TEXTE FOURNI:
SantéIl existe des virus qui pourraient sauver des millions de vies
La Géorgie est à l’avant-garde de la recherche sur les bactériophages, des mangeurs de bactéries qui sont désormais utilisés sur certains cas médicaux difficiles.
Alors que nous vivons une pandémie qui a déjà tué des millions de personnes dans le monde, il est surprenant de savoir qu’un certain type de virus, les bactériophages, pourrait sauver tout autant de vies.
La Géorgie, petit pays du Caucase, est à l’avant-garde de la recherche sur la résistance des bactéries aux antibiotiques.
Longtemps négligés en Occident, les bactériophages, ou virus mangeurs de bactéries, sont désormais utilisés sur certains cas médicaux difficiles, comme cette femme belge qui avait développé une infection potentiellement mortelle après avoir été blessée lors de l’attentat à la bombe de 2016 à l’aéroport de Bruxelles.
Après deux ans de traitement antibiotique inefficace, des bactériophages envoyés de Géorgie ont vaincu son infection en trois mois.
«Nous utilisons ces phages qui tuent les bactéries nocives» pour soigner les patients lorsque les antibiotiques échouent, explique Mzia Kutateladze, de l’Institut géorgien des bactériophages Eliava.
«Même une infection banale peut tuer un patient parce que l’agent pathogène a développé une résistance aux antibiotiques», ajoute-t-elle.
Oubliés au profit des antibios
Les phages, connus depuis un siècle, avaient été largement oubliés lorsque les antibiotiques avaient révolutionné la médecine dans les années 1930.
L’homme qui a le plus contribué à leur développement, le scientifique géorgien George Eliava, a été exécuté en 1937 sur ordre d’un autre Géorgien, Lavrenti Beria, homme de main de Staline et chef de sa police secrète.
Eliava avait travaillé à l’Institut Pasteur de Paris avec le microbiologiste franco-canadien Felix d’Herelle, l’un des deux hommes à qui l’on attribue la découverte des phages, et avait persuadé Staline de l’inviter à Tbilissi en 1934.
Mais leur collaboration avait tourné court lorsque Beria avait fait tuer Eliava, pour une raison restée mystérieuse.

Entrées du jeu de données
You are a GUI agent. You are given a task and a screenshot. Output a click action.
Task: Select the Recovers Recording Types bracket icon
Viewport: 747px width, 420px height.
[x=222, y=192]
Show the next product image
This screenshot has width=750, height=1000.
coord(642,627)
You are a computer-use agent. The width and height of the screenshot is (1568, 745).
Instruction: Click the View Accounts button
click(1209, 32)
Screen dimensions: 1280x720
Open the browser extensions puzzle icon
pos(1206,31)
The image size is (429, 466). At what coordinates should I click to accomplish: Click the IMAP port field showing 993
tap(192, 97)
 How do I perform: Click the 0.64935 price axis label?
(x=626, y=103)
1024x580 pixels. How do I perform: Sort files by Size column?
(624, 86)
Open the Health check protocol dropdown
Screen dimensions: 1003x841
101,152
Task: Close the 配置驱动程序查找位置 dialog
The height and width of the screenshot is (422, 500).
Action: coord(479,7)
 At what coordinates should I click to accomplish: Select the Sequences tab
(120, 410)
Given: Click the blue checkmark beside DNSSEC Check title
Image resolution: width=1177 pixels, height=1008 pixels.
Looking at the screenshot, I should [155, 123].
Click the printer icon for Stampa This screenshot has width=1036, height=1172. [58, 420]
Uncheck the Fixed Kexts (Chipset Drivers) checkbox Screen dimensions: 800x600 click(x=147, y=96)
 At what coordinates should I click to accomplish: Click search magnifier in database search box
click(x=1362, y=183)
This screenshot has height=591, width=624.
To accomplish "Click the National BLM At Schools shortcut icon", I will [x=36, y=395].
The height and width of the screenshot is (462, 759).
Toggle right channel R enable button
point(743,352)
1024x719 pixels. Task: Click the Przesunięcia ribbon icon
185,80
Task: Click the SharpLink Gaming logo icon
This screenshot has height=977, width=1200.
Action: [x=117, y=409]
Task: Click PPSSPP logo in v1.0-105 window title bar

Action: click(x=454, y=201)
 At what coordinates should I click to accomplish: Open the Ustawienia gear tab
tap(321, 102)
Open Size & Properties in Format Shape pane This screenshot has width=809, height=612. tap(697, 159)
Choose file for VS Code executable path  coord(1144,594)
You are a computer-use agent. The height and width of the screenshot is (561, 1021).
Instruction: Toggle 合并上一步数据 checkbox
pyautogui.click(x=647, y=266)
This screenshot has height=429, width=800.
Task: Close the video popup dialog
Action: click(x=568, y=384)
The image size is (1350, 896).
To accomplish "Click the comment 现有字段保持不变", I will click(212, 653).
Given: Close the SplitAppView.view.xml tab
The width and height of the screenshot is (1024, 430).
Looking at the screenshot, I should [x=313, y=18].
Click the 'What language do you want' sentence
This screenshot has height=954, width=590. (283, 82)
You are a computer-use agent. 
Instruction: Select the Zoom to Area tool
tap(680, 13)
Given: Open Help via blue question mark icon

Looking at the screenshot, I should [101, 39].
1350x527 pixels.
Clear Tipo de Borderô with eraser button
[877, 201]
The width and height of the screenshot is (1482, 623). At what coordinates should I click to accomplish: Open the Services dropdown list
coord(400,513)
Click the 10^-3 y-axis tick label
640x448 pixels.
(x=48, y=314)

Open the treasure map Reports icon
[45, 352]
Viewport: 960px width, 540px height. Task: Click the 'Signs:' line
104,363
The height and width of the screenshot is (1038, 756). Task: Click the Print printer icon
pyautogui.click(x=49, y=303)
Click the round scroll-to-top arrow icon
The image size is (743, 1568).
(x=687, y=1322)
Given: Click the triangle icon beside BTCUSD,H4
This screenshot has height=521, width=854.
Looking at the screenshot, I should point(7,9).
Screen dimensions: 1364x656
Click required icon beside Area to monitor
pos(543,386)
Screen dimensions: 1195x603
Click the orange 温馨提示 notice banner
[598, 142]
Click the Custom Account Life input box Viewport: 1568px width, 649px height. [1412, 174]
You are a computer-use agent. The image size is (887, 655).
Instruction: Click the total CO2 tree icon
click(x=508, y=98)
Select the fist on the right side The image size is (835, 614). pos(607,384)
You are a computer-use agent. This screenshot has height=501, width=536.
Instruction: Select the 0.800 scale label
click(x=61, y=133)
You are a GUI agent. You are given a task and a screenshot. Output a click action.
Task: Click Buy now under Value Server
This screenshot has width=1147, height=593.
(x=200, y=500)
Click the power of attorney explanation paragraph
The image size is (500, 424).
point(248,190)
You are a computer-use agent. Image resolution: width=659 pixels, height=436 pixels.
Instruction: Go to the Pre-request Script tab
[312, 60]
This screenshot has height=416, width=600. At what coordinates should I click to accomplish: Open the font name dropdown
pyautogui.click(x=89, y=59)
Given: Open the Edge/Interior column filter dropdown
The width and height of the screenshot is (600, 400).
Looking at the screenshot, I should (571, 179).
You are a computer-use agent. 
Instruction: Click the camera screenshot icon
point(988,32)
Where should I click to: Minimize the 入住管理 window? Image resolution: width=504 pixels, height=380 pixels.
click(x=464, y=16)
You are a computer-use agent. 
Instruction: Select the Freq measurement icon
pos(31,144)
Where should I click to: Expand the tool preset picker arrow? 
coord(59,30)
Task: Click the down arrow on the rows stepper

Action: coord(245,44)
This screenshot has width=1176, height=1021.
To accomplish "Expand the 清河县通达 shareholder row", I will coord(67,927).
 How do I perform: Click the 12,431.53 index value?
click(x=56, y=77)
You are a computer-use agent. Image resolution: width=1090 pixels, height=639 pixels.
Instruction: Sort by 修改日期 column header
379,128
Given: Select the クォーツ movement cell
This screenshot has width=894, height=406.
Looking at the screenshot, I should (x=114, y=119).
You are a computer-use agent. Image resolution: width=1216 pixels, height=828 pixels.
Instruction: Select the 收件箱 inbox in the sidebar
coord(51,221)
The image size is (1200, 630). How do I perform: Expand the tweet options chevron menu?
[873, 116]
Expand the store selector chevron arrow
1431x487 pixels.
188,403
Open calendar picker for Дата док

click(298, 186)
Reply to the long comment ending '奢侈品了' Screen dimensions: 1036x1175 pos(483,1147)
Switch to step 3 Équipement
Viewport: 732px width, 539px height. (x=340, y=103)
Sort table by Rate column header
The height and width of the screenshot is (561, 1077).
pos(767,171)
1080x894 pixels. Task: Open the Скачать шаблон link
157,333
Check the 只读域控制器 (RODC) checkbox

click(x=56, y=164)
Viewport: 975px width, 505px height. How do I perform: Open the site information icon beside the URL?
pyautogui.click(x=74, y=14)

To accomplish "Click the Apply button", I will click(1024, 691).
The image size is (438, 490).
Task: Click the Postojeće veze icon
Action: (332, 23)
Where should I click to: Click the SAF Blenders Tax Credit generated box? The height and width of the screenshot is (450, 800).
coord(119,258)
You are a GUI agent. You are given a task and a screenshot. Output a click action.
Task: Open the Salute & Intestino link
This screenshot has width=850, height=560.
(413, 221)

CONSIGNE 1:
Dans le texte sur les bactériophages, en quelle année George Eliava a-t-il été exécuté ?
CONSIGNE 2:
Prolongez le texte sur les bactériophages à partir de sa dernière phrase.
La liste ne sert à rien ici.

RÉPONSE 1:
En 1937, sur ordre de Lavrenti Beria.

RÉPONSE 2:
Surconsommation d’antibios, point culminant dans 30 ans
L’Organisation mondiale de la santé ayant déclaré la résistance aux antimicrobiens cause sanitaire mondiale, les phages, qui peuvent cibler les bactéries tout en laissant les cellules humaines intactes, font un retour en force.
Selon une étude récente, les superbactéries pourraient tuer jusqu’à dix millions de personnes par an lorsque la résistance antimicrobienne, due à la surconsommation d’antibiotiques, atteindra son point culminant, qui pourrait survenir d’ici 30 ans.
Si les médicaments à base de phages ne peuvent remplacer complètement les antibiotiques, les chercheurs soulignent des avantages majeurs: bon marché, pas d’effets secondaires, pas de dommages sur les organes ou la flore intestinale.
«Entraînés» pour tuer
«Nous produisons six phages standard qui ont un large spectre d’utilisation et peuvent guérir de multiples maladies infectieuses», assure Lia Nadareishvili, médecin de l’institut Eliava.
Toutefois, chez 10 à 15% des patients, les phages standards ne fonctionnent pas et «nous devons trouver des phages capables de tuer la souche bactérienne concernée», précise-t-elle.
Les phages adaptés aux infections rares peuvent être sélectionnés dans l’immense collection de l’institut, la plus riche du monde, ou être trouvés dans les eaux usées, les eaux polluées ou les sols, explique Mme Kutateladze.
L’institut peut même «entraîner» les phages afin qu’ils «puissent tuer de plus en plus de bactéries nuisibles différentes». «C’est une thérapie bon marché et facilement accessible», selon elle.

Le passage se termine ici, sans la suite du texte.